- _DIRECTIVE_
Edit everything from the start of the lines down to the line containing "center [250, 1225].", replacing "screenshot" with "image" and leaving all else unchanged.

- _RECORD EXCERPTS_
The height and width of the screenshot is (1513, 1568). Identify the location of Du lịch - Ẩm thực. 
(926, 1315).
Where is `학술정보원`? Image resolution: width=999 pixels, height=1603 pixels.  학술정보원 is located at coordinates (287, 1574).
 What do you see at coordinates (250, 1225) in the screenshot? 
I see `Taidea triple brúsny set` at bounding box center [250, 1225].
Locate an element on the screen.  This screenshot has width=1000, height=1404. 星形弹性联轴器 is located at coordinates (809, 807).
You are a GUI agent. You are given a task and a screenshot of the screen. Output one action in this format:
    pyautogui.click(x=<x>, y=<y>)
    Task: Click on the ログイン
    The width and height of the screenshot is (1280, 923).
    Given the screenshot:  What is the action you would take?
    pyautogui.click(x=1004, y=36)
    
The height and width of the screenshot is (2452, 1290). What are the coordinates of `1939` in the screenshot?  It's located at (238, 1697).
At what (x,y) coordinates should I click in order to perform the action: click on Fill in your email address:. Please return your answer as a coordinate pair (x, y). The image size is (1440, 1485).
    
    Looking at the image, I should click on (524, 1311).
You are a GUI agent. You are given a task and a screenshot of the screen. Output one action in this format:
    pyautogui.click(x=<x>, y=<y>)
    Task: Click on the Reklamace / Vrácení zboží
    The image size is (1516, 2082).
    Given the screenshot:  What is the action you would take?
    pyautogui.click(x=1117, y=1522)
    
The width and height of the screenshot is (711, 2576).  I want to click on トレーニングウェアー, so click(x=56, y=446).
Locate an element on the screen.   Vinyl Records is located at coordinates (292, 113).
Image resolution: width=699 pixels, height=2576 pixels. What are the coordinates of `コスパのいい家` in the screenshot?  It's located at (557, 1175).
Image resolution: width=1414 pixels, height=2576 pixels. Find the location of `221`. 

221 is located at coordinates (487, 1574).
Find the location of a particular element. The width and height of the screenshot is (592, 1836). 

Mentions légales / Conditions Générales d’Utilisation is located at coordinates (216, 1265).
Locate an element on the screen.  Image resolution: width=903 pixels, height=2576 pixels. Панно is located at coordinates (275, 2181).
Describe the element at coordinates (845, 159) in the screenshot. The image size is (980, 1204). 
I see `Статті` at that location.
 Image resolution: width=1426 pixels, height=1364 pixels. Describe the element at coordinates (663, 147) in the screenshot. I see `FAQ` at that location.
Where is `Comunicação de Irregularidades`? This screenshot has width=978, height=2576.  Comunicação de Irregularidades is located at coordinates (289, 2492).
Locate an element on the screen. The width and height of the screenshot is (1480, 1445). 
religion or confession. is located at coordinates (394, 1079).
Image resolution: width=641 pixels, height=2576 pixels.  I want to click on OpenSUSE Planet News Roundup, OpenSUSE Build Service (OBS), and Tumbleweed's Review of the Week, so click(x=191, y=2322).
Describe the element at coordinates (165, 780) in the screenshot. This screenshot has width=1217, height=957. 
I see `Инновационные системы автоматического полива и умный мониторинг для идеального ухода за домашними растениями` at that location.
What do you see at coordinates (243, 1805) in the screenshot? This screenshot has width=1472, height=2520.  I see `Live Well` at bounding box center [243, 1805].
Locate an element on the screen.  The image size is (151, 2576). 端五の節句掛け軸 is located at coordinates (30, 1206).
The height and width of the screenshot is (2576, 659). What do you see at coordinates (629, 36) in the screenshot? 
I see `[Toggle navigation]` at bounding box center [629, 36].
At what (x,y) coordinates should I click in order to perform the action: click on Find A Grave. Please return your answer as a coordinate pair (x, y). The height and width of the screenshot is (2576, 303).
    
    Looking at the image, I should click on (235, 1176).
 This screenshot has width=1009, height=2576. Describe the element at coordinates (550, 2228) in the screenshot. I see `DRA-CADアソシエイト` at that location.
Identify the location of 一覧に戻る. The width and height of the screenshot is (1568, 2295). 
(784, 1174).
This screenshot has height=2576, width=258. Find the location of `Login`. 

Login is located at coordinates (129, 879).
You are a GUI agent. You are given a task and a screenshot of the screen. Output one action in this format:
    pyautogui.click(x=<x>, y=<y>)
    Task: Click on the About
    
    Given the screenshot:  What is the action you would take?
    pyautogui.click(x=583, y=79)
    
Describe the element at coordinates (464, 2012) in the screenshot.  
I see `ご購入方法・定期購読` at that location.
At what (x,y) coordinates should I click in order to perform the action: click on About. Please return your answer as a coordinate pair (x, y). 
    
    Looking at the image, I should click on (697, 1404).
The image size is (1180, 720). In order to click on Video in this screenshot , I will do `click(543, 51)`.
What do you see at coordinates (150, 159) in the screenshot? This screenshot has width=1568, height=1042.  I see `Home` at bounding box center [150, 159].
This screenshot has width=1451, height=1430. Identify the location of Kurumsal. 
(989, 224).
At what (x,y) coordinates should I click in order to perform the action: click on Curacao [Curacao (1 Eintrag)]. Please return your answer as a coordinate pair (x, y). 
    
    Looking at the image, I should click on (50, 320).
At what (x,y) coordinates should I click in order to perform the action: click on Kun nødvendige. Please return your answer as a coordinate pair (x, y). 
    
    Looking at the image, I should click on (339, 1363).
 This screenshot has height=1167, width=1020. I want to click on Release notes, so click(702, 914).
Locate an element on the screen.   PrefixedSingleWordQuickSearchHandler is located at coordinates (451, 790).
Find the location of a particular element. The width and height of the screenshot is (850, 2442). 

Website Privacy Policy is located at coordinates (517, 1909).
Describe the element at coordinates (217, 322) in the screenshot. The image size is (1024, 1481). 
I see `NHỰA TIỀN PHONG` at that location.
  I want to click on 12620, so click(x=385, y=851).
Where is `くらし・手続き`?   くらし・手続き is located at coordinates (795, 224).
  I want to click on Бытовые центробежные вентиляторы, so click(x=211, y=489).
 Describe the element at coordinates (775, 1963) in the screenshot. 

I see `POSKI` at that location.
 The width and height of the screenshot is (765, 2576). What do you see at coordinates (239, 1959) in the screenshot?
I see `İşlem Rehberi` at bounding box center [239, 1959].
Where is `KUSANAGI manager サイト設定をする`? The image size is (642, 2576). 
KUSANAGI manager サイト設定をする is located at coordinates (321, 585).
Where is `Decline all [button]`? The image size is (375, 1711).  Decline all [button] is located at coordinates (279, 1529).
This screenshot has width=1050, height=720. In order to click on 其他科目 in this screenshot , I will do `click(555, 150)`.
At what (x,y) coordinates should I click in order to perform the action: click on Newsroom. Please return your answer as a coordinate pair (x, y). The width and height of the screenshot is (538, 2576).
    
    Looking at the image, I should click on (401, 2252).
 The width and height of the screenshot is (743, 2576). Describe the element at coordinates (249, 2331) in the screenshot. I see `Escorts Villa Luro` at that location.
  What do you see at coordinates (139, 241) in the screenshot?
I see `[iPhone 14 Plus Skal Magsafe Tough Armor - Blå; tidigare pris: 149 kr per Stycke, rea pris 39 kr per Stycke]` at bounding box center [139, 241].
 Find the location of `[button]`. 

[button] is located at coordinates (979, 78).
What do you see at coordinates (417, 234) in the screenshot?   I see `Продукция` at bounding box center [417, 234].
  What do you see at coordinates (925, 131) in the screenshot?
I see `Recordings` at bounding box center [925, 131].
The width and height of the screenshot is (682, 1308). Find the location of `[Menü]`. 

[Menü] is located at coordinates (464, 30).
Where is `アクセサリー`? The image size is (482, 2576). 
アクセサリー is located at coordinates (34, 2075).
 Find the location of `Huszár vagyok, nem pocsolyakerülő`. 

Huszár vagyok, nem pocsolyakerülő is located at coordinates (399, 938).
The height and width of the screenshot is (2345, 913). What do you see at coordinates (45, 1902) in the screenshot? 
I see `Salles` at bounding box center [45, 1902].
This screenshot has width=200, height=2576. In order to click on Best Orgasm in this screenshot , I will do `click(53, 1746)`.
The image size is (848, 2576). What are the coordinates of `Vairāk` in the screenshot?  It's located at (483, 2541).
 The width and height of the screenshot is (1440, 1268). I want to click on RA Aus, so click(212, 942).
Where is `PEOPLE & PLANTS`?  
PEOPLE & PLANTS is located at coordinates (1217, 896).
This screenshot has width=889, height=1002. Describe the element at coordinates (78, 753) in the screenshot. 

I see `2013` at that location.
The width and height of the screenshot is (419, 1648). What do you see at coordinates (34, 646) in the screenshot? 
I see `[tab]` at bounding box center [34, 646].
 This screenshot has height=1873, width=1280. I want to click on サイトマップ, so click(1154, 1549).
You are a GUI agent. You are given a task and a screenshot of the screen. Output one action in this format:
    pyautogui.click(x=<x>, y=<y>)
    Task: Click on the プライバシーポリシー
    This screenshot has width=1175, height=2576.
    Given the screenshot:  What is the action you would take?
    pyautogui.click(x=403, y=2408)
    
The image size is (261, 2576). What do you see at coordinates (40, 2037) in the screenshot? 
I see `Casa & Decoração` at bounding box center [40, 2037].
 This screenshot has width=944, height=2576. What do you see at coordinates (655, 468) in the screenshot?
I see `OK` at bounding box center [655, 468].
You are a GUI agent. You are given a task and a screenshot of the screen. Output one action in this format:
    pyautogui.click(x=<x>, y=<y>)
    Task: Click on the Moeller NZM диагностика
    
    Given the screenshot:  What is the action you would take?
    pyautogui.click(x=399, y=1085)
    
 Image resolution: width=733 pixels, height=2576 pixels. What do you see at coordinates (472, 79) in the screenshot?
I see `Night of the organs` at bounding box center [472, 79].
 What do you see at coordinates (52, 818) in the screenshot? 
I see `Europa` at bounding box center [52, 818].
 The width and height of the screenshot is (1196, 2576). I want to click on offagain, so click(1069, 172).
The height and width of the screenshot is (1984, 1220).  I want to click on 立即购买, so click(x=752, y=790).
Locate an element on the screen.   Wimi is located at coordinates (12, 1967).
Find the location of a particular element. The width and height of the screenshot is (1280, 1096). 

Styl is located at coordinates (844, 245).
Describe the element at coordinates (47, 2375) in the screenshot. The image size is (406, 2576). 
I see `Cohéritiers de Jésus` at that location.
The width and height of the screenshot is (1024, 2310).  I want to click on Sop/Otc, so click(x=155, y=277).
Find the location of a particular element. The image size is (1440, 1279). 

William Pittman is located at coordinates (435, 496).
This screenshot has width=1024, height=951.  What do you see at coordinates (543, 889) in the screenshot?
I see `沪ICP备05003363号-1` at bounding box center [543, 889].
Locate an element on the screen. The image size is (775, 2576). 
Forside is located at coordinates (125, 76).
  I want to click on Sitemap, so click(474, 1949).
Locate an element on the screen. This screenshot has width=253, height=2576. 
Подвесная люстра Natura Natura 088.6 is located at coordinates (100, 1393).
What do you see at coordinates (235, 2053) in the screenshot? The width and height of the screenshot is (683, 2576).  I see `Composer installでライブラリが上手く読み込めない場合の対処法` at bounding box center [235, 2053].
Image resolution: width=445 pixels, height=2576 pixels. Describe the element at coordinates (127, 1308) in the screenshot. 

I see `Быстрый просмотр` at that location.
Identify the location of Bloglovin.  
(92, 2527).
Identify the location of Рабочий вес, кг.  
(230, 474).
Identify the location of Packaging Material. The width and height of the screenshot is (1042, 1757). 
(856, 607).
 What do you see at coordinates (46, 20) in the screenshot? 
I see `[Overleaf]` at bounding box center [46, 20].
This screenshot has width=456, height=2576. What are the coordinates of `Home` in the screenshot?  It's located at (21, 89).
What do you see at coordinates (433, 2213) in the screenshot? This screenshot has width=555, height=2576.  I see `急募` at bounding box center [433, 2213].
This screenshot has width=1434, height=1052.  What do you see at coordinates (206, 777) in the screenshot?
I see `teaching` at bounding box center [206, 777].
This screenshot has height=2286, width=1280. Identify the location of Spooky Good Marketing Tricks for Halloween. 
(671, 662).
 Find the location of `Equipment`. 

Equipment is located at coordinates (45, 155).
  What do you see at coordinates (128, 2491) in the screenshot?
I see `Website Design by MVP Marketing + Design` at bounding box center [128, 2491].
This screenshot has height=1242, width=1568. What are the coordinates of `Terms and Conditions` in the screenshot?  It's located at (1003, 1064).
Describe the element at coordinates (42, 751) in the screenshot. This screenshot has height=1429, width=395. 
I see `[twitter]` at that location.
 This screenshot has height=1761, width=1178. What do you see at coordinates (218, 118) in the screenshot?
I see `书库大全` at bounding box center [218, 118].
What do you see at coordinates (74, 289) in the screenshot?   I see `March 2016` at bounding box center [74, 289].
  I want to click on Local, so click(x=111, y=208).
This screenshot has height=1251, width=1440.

- _FINAL RESULT_
The height and width of the image is (1513, 1568). Identify the location of Du lịch - Ẩm thực. 
(926, 1315).
Where is `학술정보원`? Image resolution: width=999 pixels, height=1603 pixels.  학술정보원 is located at coordinates (287, 1574).
 What do you see at coordinates (250, 1225) in the image? 
I see `Taidea triple brúsny set` at bounding box center [250, 1225].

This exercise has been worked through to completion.